# [PROBLEM DETAILS]
Render the lines below as a JSON list of strings, one string per line, with blank lines left out.

Item coordinate data:
--------

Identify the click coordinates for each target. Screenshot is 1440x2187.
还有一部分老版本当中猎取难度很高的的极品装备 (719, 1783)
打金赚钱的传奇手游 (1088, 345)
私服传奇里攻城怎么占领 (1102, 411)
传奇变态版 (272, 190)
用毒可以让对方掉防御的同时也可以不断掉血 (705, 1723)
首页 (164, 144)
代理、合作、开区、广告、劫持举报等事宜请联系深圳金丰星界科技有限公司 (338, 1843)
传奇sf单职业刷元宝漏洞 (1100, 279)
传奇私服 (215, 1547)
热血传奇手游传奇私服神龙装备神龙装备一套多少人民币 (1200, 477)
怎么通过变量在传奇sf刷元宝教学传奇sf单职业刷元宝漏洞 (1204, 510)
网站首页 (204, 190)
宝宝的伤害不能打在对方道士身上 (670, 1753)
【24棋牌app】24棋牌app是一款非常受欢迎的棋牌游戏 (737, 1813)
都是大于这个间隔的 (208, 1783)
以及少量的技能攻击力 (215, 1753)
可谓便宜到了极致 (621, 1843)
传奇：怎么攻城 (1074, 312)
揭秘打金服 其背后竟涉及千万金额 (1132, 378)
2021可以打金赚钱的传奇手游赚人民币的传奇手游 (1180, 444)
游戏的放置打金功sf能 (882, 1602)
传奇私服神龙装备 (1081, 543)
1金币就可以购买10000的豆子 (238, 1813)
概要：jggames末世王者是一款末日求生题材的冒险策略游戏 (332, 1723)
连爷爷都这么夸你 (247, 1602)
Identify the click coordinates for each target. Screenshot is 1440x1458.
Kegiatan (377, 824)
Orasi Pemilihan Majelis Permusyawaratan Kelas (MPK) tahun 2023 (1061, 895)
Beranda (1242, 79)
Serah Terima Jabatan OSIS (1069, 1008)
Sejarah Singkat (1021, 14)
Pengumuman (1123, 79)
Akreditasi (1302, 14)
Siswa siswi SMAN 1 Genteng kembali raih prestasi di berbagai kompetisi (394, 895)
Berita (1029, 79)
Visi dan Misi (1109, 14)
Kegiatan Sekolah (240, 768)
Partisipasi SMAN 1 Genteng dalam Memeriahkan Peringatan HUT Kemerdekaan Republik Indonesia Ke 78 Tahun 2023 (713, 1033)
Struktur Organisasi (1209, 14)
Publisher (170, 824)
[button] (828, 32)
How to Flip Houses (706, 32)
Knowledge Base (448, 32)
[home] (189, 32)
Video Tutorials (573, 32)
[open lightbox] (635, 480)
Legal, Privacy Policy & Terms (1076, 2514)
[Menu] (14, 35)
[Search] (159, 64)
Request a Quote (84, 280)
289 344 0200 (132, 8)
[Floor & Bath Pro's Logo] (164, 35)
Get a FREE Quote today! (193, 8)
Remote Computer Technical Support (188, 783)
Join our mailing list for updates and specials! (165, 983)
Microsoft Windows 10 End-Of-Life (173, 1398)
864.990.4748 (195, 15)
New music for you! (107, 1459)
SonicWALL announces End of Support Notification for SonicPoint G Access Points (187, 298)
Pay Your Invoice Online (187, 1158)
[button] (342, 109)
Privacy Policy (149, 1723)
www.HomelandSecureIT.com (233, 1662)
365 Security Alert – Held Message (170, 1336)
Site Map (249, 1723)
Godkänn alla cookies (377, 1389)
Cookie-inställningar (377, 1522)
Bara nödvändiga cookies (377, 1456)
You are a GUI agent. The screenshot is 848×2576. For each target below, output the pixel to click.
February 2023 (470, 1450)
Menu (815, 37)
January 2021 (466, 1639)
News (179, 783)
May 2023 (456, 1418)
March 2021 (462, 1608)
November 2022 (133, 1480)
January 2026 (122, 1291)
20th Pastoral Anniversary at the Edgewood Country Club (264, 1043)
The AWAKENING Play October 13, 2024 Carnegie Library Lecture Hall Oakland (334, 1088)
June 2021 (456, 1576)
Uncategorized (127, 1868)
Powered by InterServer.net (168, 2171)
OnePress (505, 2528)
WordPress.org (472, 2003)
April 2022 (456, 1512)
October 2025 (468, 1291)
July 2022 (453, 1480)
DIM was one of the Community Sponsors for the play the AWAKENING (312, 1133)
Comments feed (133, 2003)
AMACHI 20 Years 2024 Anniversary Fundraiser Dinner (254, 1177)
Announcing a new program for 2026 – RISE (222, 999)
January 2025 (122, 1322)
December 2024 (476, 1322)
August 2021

--------

# [RIGHT ANSWER]
[
  "Identify the click coordinates for each target. Screenshot is 1440x2187.",
  "还有一部分老版本当中猎取难度很高的的极品装备 (719, 1783)",
  "打金赚钱的传奇手游 (1088, 345)",
  "私服传奇里攻城怎么占领 (1102, 411)",
  "传奇变态版 (272, 190)",
  "用毒可以让对方掉防御的同时也可以不断掉血 (705, 1723)",
  "首页 (164, 144)",
  "代理、合作、开区、广告、劫持举报等事宜请联系深圳金丰星界科技有限公司 (338, 1843)",
  "传奇sf单职业刷元宝漏洞 (1100, 279)",
  "传奇私服 (215, 1547)",
  "热血传奇手游传奇私服神龙装备神龙装备一套多少人民币 (1200, 477)",
  "怎么通过变量在传奇sf刷元宝教学传奇sf单职业刷元宝漏洞 (1204, 510)",
  "网站首页 (204, 190)",
  "宝宝的伤害不能打在对方道士身上 (670, 1753)",
  "【24棋牌app】24棋牌app是一款非常受欢迎的棋牌游戏 (737, 1813)",
  "都是大于这个间隔的 (208, 1783)",
  "以及少量的技能攻击力 (215, 1753)",
  "可谓便宜到了极致 (621, 1843)",
  "传奇：怎么攻城 (1074, 312)",
  "揭秘打金服 其背后竟涉及千万金额 (1132, 378)",
  "2021可以打金赚钱的传奇手游赚人民币的传奇手游 (1180, 444)",
  "游戏的放置打金功sf能 (882, 1602)",
  "传奇私服神龙装备 (1081, 543)",
  "1金币就可以购买10000的豆子 (238, 1813)",
  "概要：jggames末世王者是一款末日求生题材的冒险策略游戏 (332, 1723)",
  "连爷爷都这么夸你 (247, 1602)",
  "Identify the click coordinates for each target. Screenshot is 1440x1458.",
  "Kegiatan (377, 824)",
  "Orasi Pemilihan Majelis Permusyawaratan Kelas (MPK) tahun 2023 (1061, 895)",
  "Beranda (1242, 79)",
  "Serah Terima Jabatan OSIS (1069, 1008)",
  "Sejarah Singkat (1021, 14)",
  "Pengumuman (1123, 79)",
  "Akreditasi (1302, 14)",
  "Siswa siswi SMAN 1 Genteng kembali raih prestasi di berbagai kompetisi (394, 895)",
  "Berita (1029, 79)",
  "Visi dan Misi (1109, 14)",
  "Kegiatan Sekolah (240, 768)",
  "Partisipasi SMAN 1 Genteng dalam Memeriahkan Peringatan HUT Kemerdekaan Republik Indonesia Ke 78 Tahun 2023 (713, 1033)",
  "Struktur Organisasi (1209, 14)",
  "Publisher (170, 824)",
  "[button] (828, 32)",
  "How to Flip Houses (706, 32)",
  "Knowledge Base (448, 32)",
  "[home] (189, 32)",
  "Video Tutorials (573, 32)",
  "[open lightbox] (635, 480)",
  "Legal, Privacy Policy & Terms (1076, 2514)",
  "[Menu] (14, 35)",
  "[Search] (159, 64)",
  "Request a Quote (84, 280)",
  "289 344 0200 (132, 8)",
  "[Floor & Bath Pro's Logo] (164, 35)",
  "Get a FREE Quote today! (193, 8)",
  "Remote Computer Technical Support (188, 783)",
  "Join our mailing list for updates and specials! (165, 983)",
  "Microsoft Windows 10 End-Of-Life (173, 1398)",
  "864.990.4748 (195, 15)",
  "New music for you! (107, 1459)",
  "SonicWALL announces End of Support Notification for SonicPoint G Access Points (187, 298)",
  "Pay Your Invoice Online (187, 1158)",
  "[button] (342, 109)",
  "Privacy Policy (149, 1723)",
  "www.HomelandSecureIT.com (233, 1662)",
  "365 Security Alert – Held Message (170, 1336)",
  "Site Map (249, 1723)",
  "Godkänn alla cookies (377, 1389)",
  "Cookie-inställningar (377, 1522)",
  "Bara nödvändiga cookies (377, 1456)",
  "You are a GUI agent. The screenshot is 848×2576. For each target below, output the pixel to click.",
  "February 2023 (470, 1450)",
  "Menu (815, 37)",
  "January 2021 (466, 1639)",
  "News (179, 783)",
  "May 2023 (456, 1418)",
  "March 2021 (462, 1608)",
  "November 2022 (133, 1480)",
  "January 2026 (122, 1291)",
  "20th Pastoral Anniversary at the Edgewood Country Club (264, 1043)",
  "The AWAKENING Play October 13, 2024 Carnegie Library Lecture Hall Oakland (334, 1088)",
  "June 2021 (456, 1576)",
  "Uncategorized (127, 1868)",
  "Powered by InterServer.net (168, 2171)",
  "OnePress (505, 2528)",
  "WordPress.org (472, 2003)",
  "April 2022 (456, 1512)",
  "October 2025 (468, 1291)",
  "July 2022 (453, 1480)",
  "DIM was one of the Community Sponsors for the play the AWAKENING (312, 1133)",
  "Comments feed (133, 2003)",
  "AMACHI 20 Years 2024 Anniversary Fundraiser Dinner (254, 1177)",
  "Announcing a new program for 2026 – RISE (222, 999)",
  "January 2025 (122, 1322)",
  "December 2024 (476, 1322)",
  "August 2021"
]